Director Oliver Platt and designer Cordelia Chisholm created a simple dark set of panelled walls in an old country house and with gauzes slowly flying in and out it seemed as if the house was a character itself closing in on Owen. Victorian costumes were all in muted colours like a television set with the colour turned almost right down and Alex Kilgour’s ever changing white lighting palette brilliantly intensified the already brittle atmosphere. Adding Britten’s astonishing music from the tiny chamber orchestra on top form relishing the challenge of this difficult score ratcheted the tension to breaking point, encouraged by conductor Timothy Dean.

Britten's singers get sparse help from the pit, and have to be confident to plough on regardless.
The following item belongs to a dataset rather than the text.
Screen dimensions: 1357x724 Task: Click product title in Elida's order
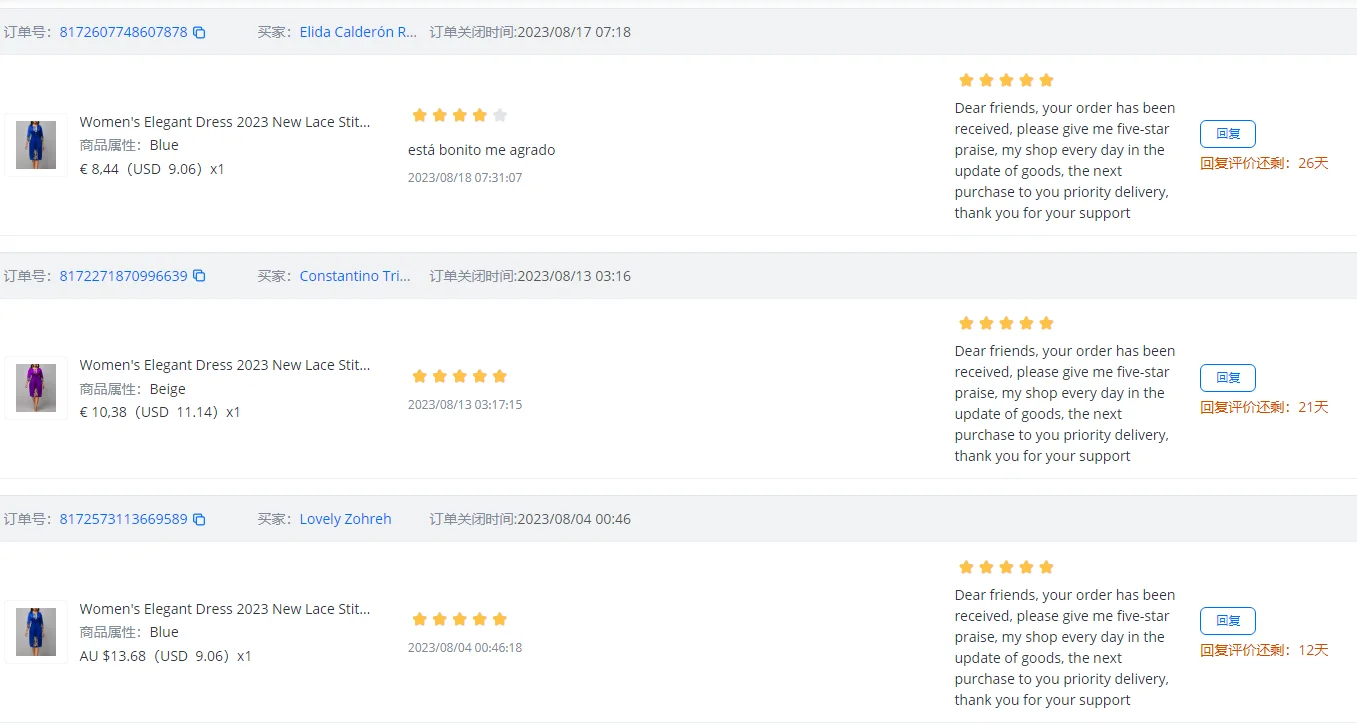coord(225,122)
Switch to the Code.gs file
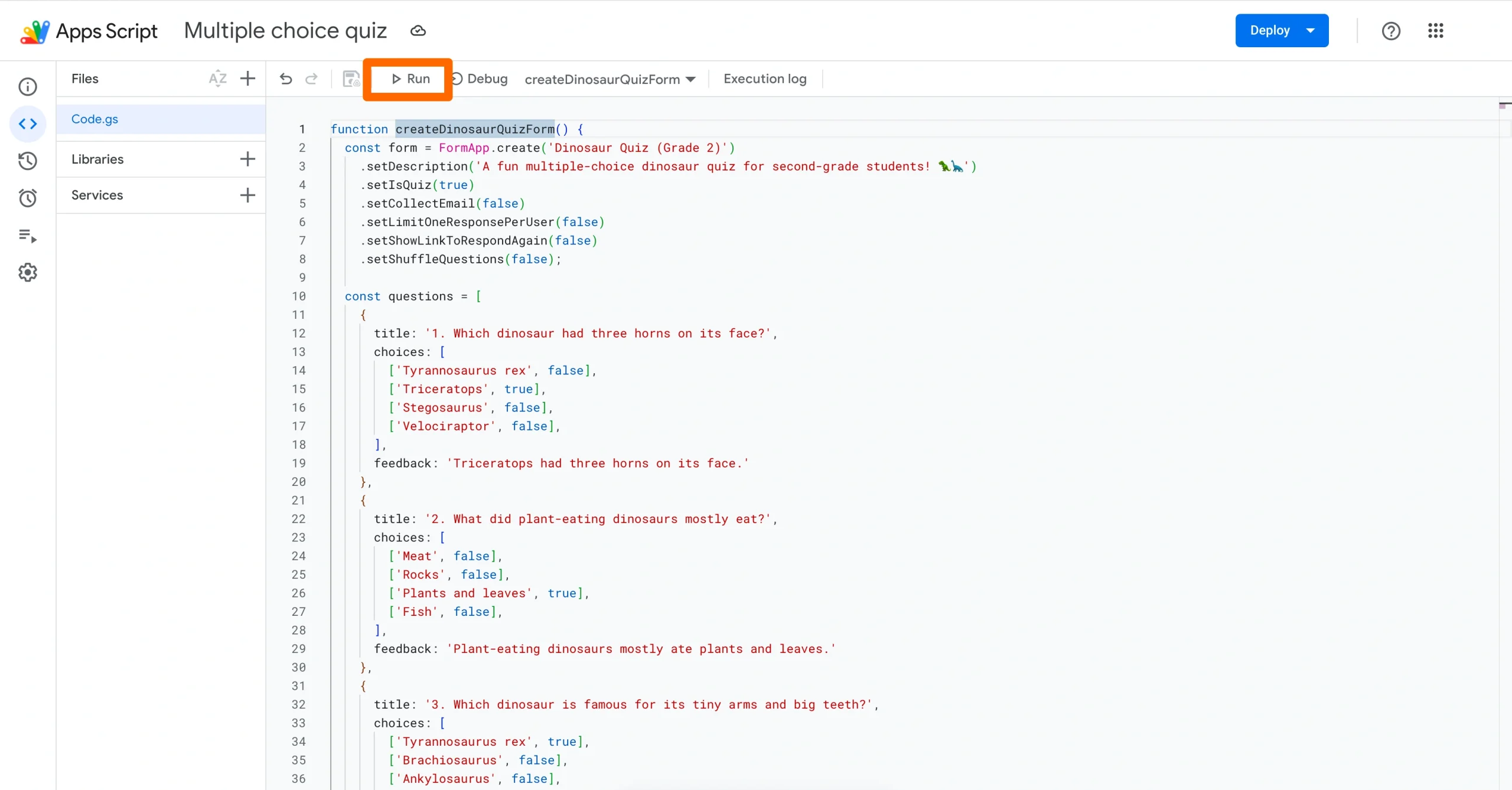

It is a huge task, even for Opera Conservatoire students, and happily this was a very finely sung production from everyone, all crisp diction (there were no supertitles) and with Christopher Nairne as Wingrave giving the performance of his career in wounded baritone. There were so many memorable moments – you could almost reach out and touch the tension during his duet with Lynn Bellamy as Kate, two strong clear voices in unresolved disagreement and his soliloquy for peace was heart-breaking. David Horton was a stern Sir Philip, but also a moving narrator explaining the story of the strange death of a boy and his father, the subject of a double portrait. Annabella Ellis as Mrs Coyle is the only character to show an iota of sympathy for Owen was part of a strong trio of women. Stefan Berkieta was a gentle Mr Coyle and Kenneth Reid Owen’s baffled friend Lachmere, invited to an awkward dinner at the big house to try to bring Owen round.

Opera is a team effort, and I liked the generous touch of putting biographies in the programme of some of the senior production students alongside the singers, from scenic artists and prop makers to those who actually make the costumes, normally unsung heroes in the tiniest print but all with artistic careers ahead of them. 

In the dreamy and dark setting sometimes we cannot be too sure who is actually real in this production, and Owen Wingrave sees soldiers in his sleep, or spectrally lurking in doorways. What lingers is the vision of pacifist Owen, freed from his tormentors at last, joining the spirit world and walking towards us as the offstage childrens’ voices from the Conservatoire Children’s Chorus sing their plaintive trumpet calls in a shattering and moving beautiful finish.